The July 1 compliance date for the Department of Labor's (DOL) final 408(b)(2) fee disclosure rule has finally arrived, and even though the final rule was a long time coming, covered service providers have been ramping up their compliance efforts for months.
The final rule on 401(k) fee disclosures requires service providers to furnish information that will enable pension plan fiduciaries to determine both the reasonableness of compensation paid to service providers and any conflicts of interest that may affect a service provider's performance under a service contract or arrangement.
When the final rule was released on March 1, Phyllis Borzi, assistant secretary for DOL's Employee Benefits Security Administration (EBSA), said that with the final 408(b)(2) rule, businesses that sponsor retirement plans as well as the workers who participate in those plans will now be able to "get better information on associated fees and expenses," allowing them "to shop around and make informed decisions that will lead to cost savings and a larger nest egg at retirement."
Borzi warned, however, that service providers not in compliance as of July 1 will be in violation of the Employee Retirement Income Security Act's (ERISA) prohibited transaction rules and subject to penalties under the Internal Revenue Code.
The 408(b)(2) regulation applies to "covered plans," that is, all ERISA-governed retirement plans other than SEP IRAs and SIMPLE IRAs. Individual retirement accounts are also excluded. All 401(k) plans, ERISA-covered 403(b) plans, defined benefit pension plans and profit sharing plans are subject to the regulation.
"408(b)(2) imposes a legal obligation on service providers that was always expected to be met since ERISA was passed," says David Witz, managing director of Fiduciary Risk Assessment (FRA)/PlanTools.
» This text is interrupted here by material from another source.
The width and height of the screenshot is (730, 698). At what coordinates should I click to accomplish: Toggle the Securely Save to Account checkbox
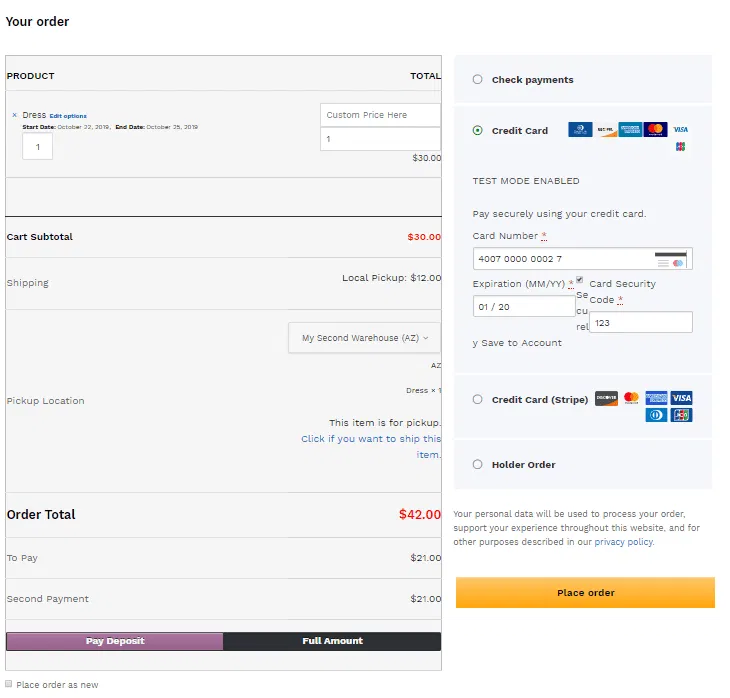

However, "failure to meet the historic expectation [under 408(b)(2)] is due in large part [to] a lack of enforcement."
Under 408(b)(2), Witz explains in a recent PlanTools white paper on the topic, covered service providers (CSP) will be required to deliver a written disclosure to the responsible plan fiduciary of their status as a fiduciary, the services they will render, fees charged for services rendered and a description of the arrangement between the payer and the CSP.
Once this information is received, the fiduciary has an obligation to:
- Read the disclosures
- Determine if there are conflicts of interest
- Determine if fees are reasonable
- Determine if the disclosures meet the 408(b)(2) regulatory requirements
All may go smoothly come July 2. However, Witz points to three reasons why a fiduciary may find that on July 2 they are busy preparing three written requests for information from their CSP. They include:
- The CSP failed to provide any disclosures.
- The CSP provided incomplete disclosures.
- Additional information is necessary to determine if the contract or arrangement is prudent and conflict free.
To clarify areas where plan administrators and service providers needed help, EBSA issued in early May guidance to help them comply with the requirements of new rules 408(b)2 and 404(a)5, EBSA's final regulation on conflicted investment advice to plan participants, which becomes effective in September.
The guidance—Field Assistance Bulletin No. 2012-02—included a set of frequently asked questions and answers. At press time in late May, a DOL spokesman told Investment Advisor that another set of guidance—which would focus more closely on just 408(b)(2)—would be out before the July 1 compliance date.
Craig Hoffman, general counsel and director of regulatory affairs for the American Society of Pension Professionals and Actuaries (ASPPA), told DOL in a recent comment letter that the Department needed to clarify the proper treatment of asset allocation strategies under the new rules—408(b)(2) and 404(a)—and a transitional period of relief was needed for practitioners and plan sponsors as they move forward with the implementation process.
Some transitional relief was provided in the guidance DOL issued in its early May Field Assistance Bulletin, Hoffman says, however ASPPA would have liked it to be "stronger." DOL said in its Bulletin that while "further broad-based extensions" for compliance with both rules are not needed, for enforcement purposes, the Department will take into account whether covered service providers and plan administrators "have acted in good faith based on a reasonable interpretation of the new regulations. If they have acted in good faith based on a reasonable interpretation of the new regulations, enforcement actions generally would be unnecessary if the covered service provider or plan administrator, as applicable, also establishes a plan for complying with the requirements of this Bulletin in future disclosures."
Hoffman questions what the DOL means by stating that "enforcement actions generally would be unnecessary" if the provider or plan administrator has acted in good faith. "There's a lot of equivocation in that sentence," he says. "What does 'generally' mean?"
While the guidance provided much needed assistance, to the surprise of many it also ushered in a new requirement involving brokerage windows. "The DOL has chartered some very new ground on brokerage windows that nobody expected," Hoffman says. What the DOL essentially says in its Field Assistance Bulletin is that if a "plan offers only a brokerage window or similar arrangement then the plan fiduciary may be obligated to monitor the investments that are selected through the brokerage window by participants and beneficiaries and potentially treat it as a designated investment alternative."
Indeed, while industry officials applaud DOL's fee disclosure rules, they also cite the myriad challenges that the rules bring.